Let $\Bbb K$ be a Galois extension of $\Bbb F_p$, where $p$ is prime. Let $\Phi$ be a function on $\Bbb K$.
If $\Phi$ is an automorphism of $\Bbb F_p$ that permutes the roots of the minimal polynomial generating $\Bbb K$, can we conclude that $\Phi$ is a member of Gal$(\Bbb K/\Bbb F_p)$?
Let $K/F$ be a normal extension where $K$ is the splitting field of $m(x)\in F[x]$. One can easily define a function $\Phi$ which is a given permutation on $m^{-1}(0)$ and acts trivially on $F$ (assuming $m^{-1}(0)\cap F$ is empty) but then one can choose how $\Phi$ acts on the rest of $K\setminus(F\cup m^{-1}(0))$ however one wants; we at least want our $\Phi$ to be $F$-linear. In general a permutation on $m^{-1}(0)$ does not even lift to an $F$-linear map on $K$ as an $F$-space, let alone an $F$-automorphism of it as a field. This is because proper subsets of the roots can be $F$-linearly dependent. For example in $\Bbb Q(\zeta_7)/\Bbb Q$ we have $\zeta+\zeta^{-1}\in F$ but $\zeta+\zeta^2\not\in F$ (here the polynomial is $\frac{x^7-1}{x-1}$) so a permutation that fixes $\zeta$ but exchanges $\zeta^{-1}$ for $\zeta^2$ would break this relation and hence can't be extended to an $F$-linear map. Moreoever the roots may not span $K$ (we may need powers of them too) which means a permutation isn't enough to determine a linear map, and the extra wiggle room would allow us to make non-automorphisms surely.

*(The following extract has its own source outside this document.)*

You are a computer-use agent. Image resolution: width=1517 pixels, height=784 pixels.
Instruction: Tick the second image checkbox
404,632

The only way a permutation on $m^{-1}(0)$ lifts to an $F$-linear automorphism is if ${\rm Aut}_FK$'s image in ${\rm Perm}(m^{-1}(0))$ is not a proper subgroup, else we could pick permutations outside it with no lift.

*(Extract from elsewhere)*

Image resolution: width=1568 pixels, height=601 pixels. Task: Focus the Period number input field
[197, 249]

In particular with $F=\Bbb F_p$, $p$ odd and $K$ the splitting field of $X^p-X-a$ it is not enough. Observe that if $\alpha$ is a root of this polynomial then $\alpha+\Bbb F_p$ is the set of all roots so $[K:F]=p$ and the Frobenius map generates the Galois group which is cyclic, $C_p$. There are $p$ elements in this Galois group but $p!$ elements in the set of permutations on $\alpha+\Bbb F_p$, so most permutations don't lift to automorphisms. However $p=2$ does work out (in fact we don't even have to stipulate $F$-linear, as $K=F\cup m^{-1}(0)$ then).